- **Job**
In the listing below, start at the line containing "You are a computer-use" and go to the end of the listing. Give those lines as a JSON list of strings, one per line, with blank lines and images left out.

[Collection entries]
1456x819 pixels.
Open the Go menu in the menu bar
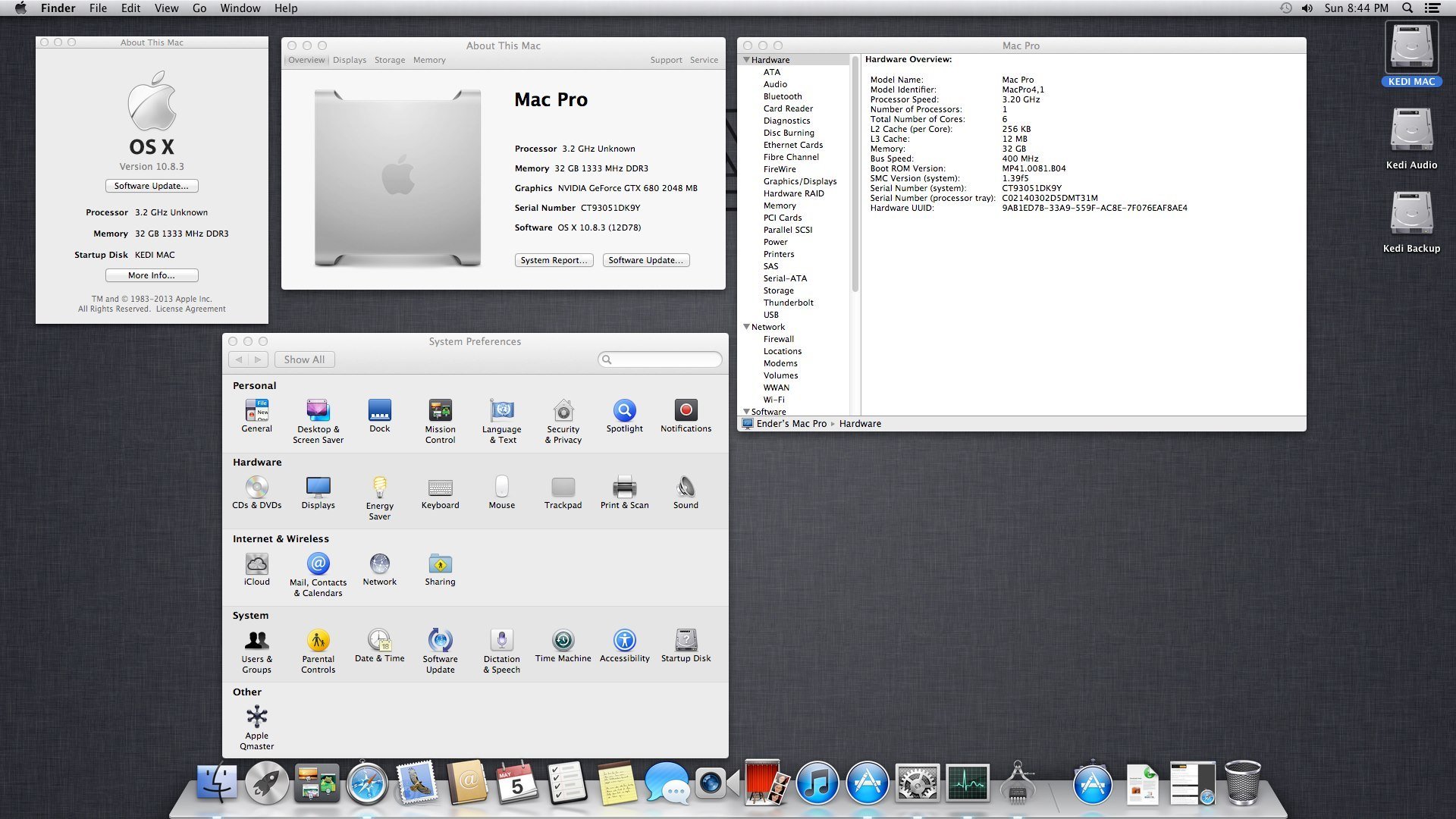click(199, 8)
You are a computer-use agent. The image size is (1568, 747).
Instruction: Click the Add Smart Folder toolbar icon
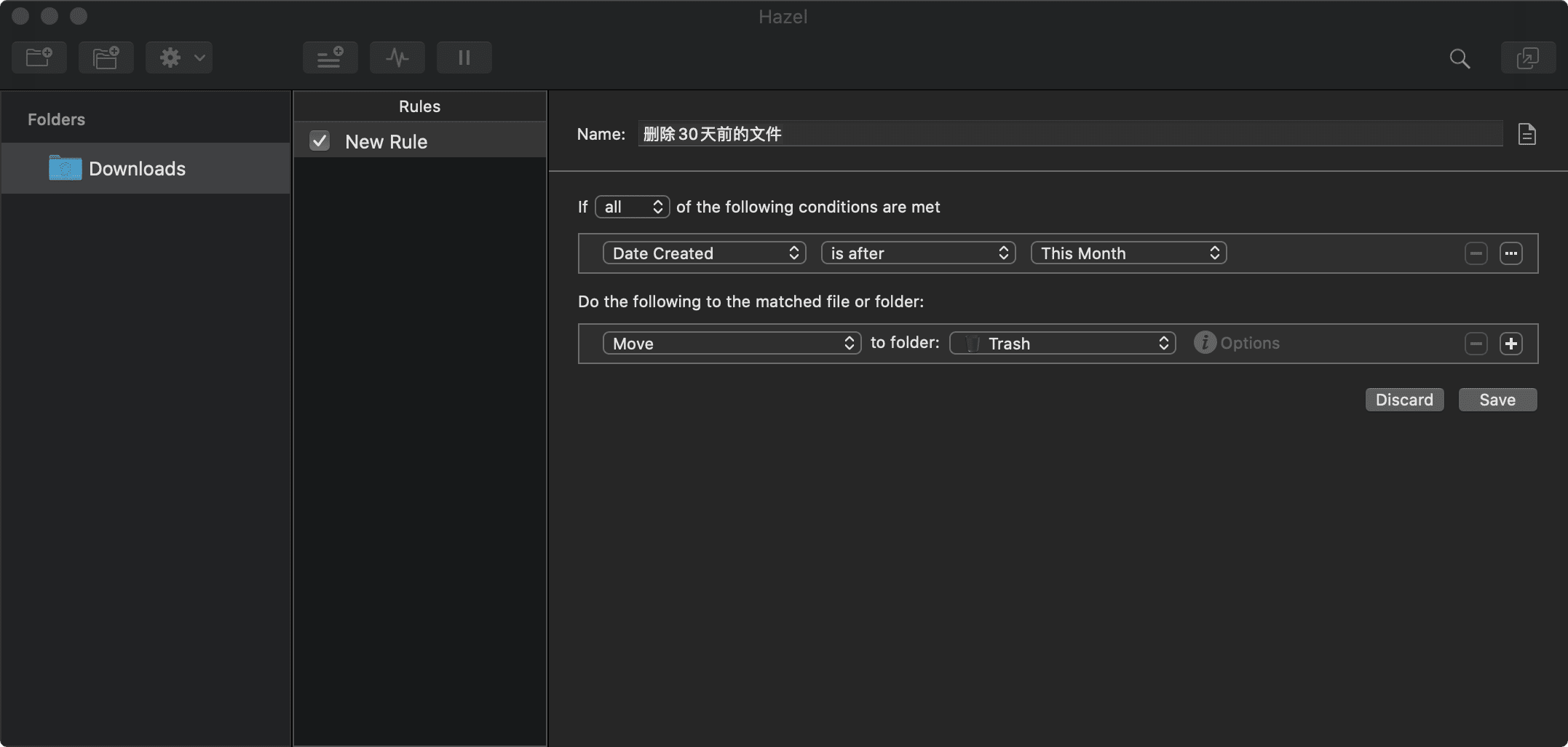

- **Right answer**
[
  "You are a computer-use agent. The image size is (1568, 747).",
  "Instruction: Click the Add Smart Folder toolbar icon"
]